» **Extracted entries**:
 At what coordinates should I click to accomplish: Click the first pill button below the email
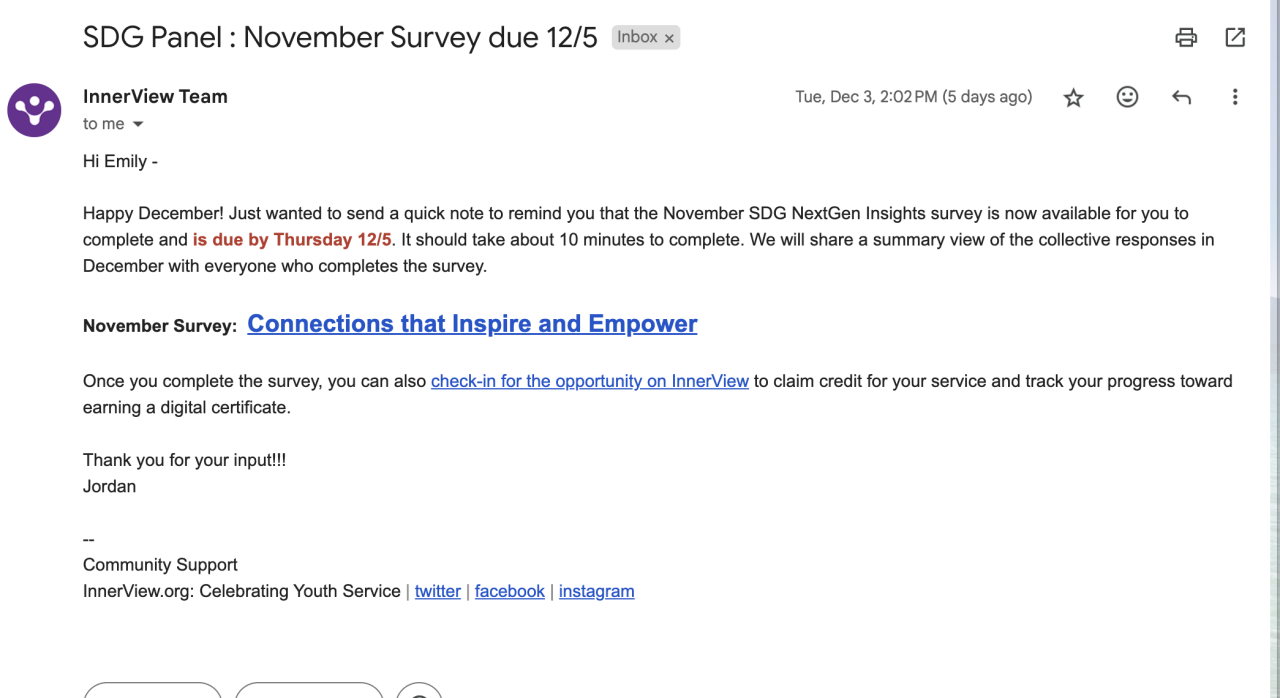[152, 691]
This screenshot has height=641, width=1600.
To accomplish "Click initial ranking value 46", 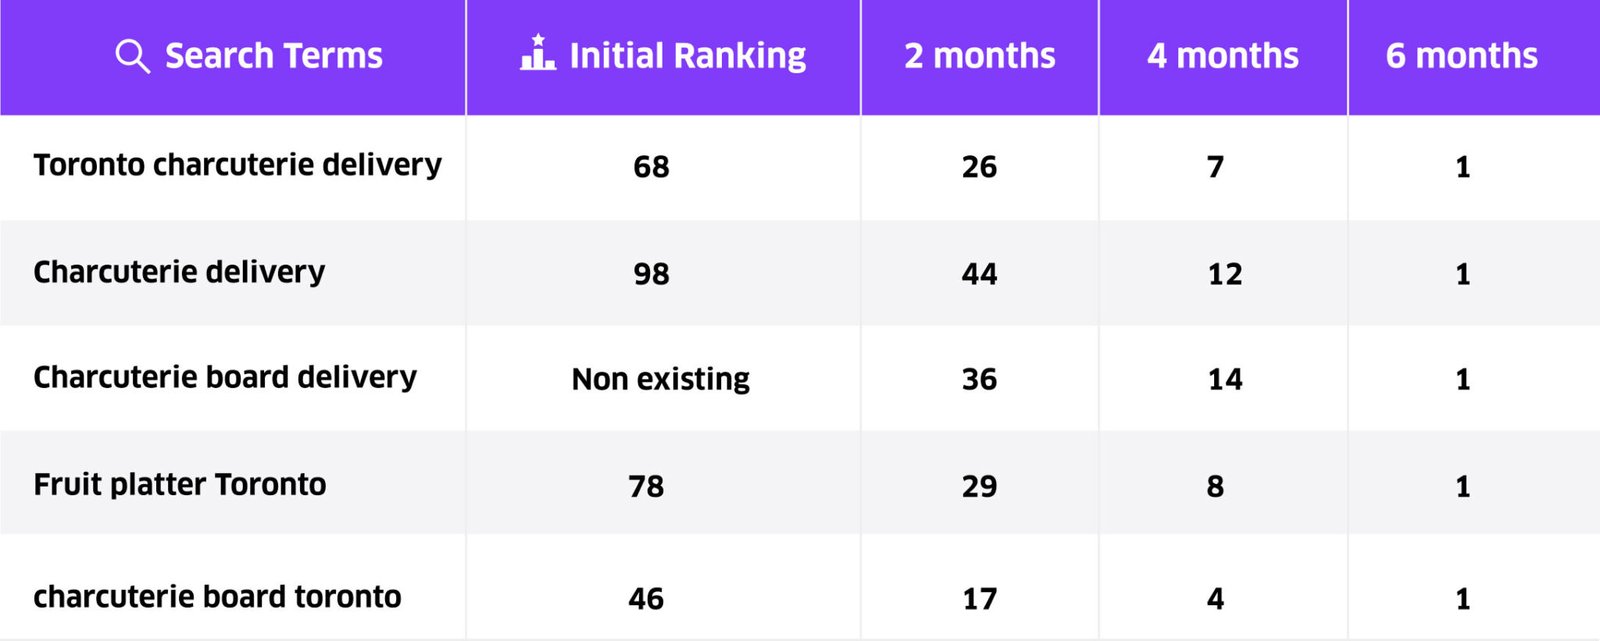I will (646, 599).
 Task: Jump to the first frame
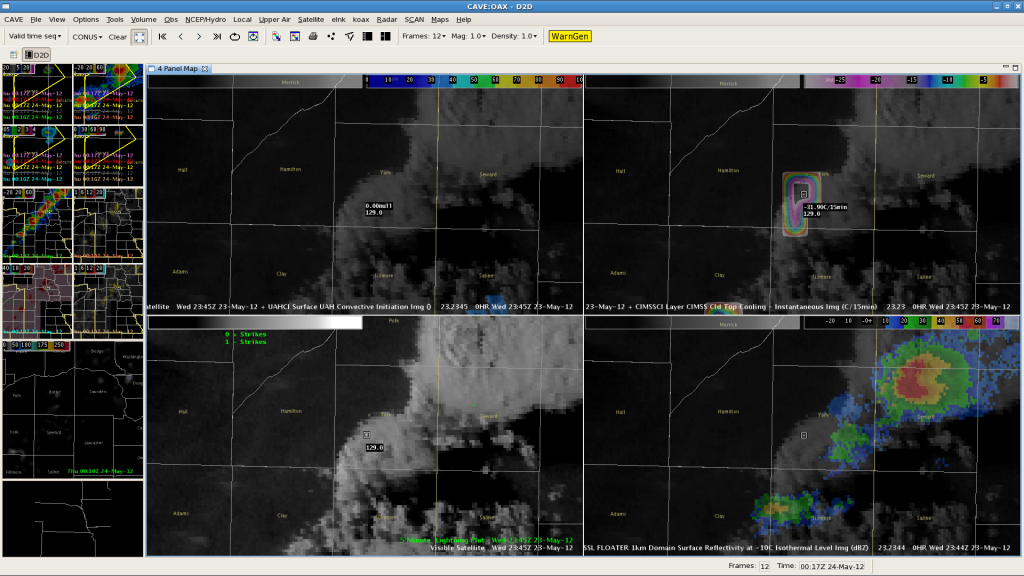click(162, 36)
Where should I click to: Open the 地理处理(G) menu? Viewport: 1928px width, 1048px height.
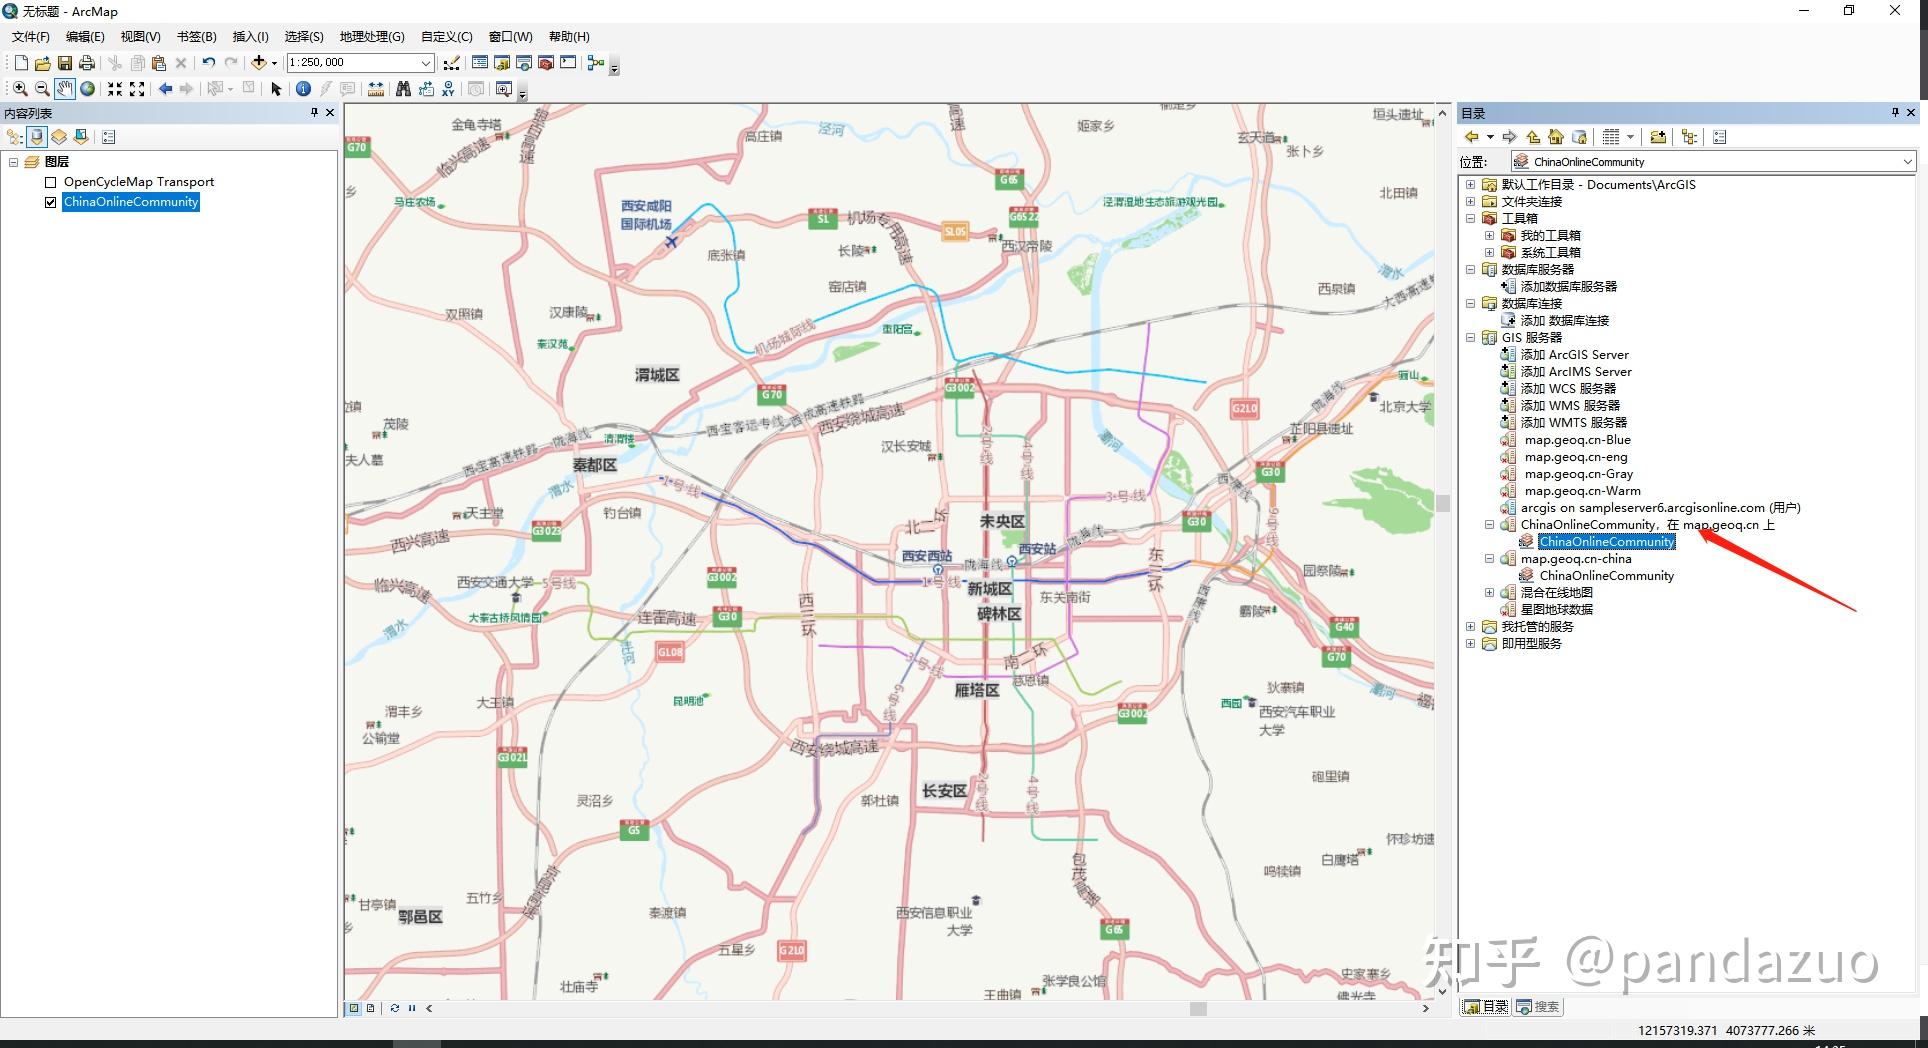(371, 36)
...
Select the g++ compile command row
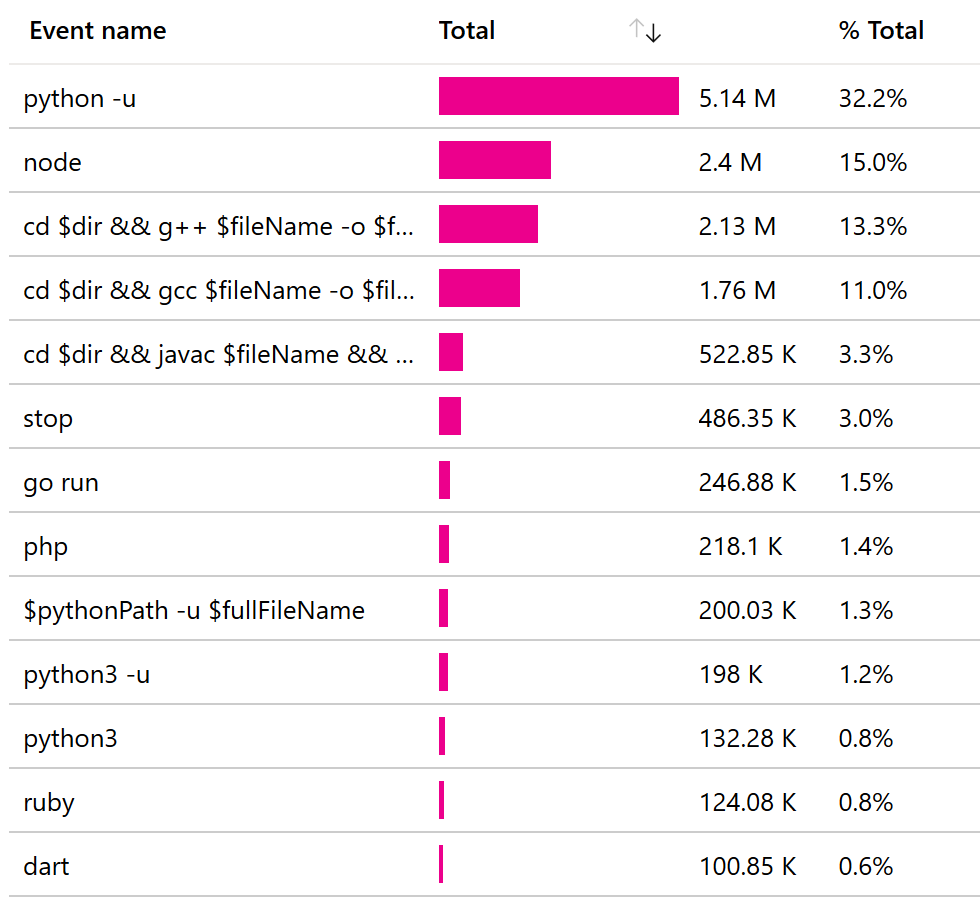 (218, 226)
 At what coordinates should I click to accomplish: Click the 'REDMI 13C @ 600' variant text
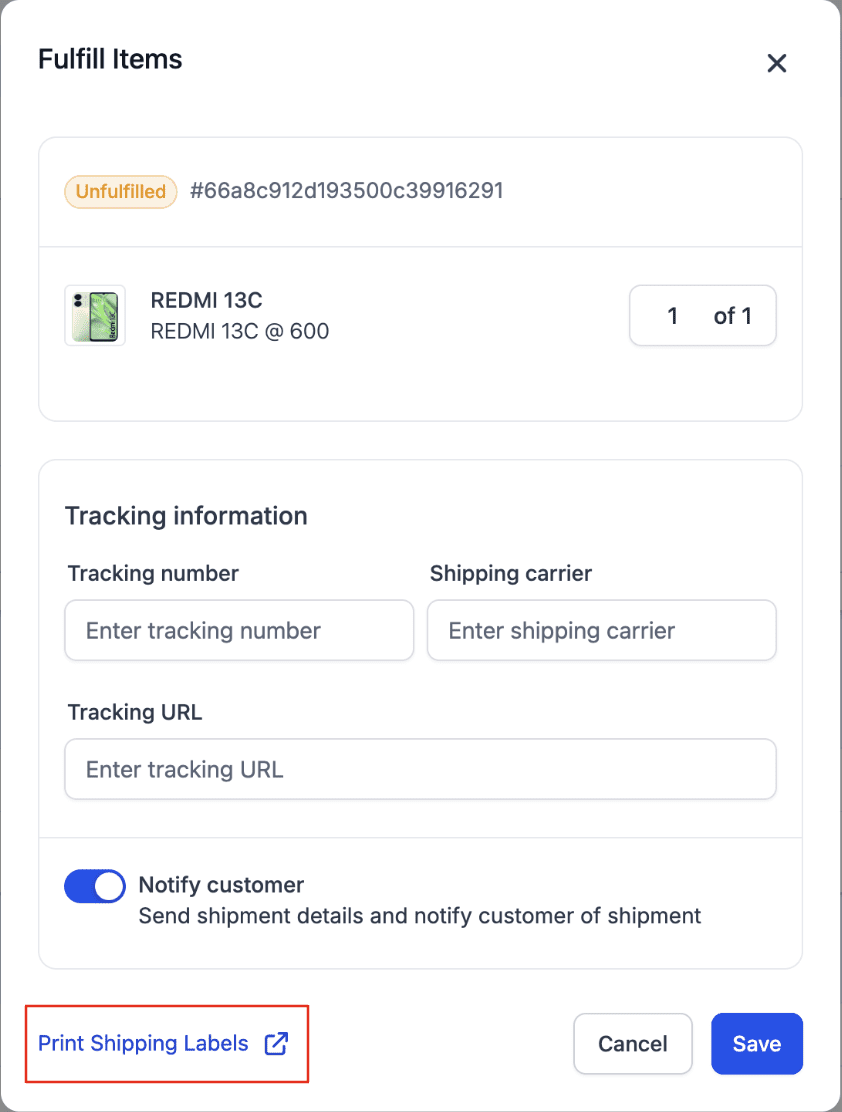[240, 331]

» **The exercise**: Copy out every line of the items above that contains the string "first". Matching is case-sensitive.

» **Solution**:
 At what coordinates should I click to accomplish: Click the first pill button below the email
 Task: Jump to the first frame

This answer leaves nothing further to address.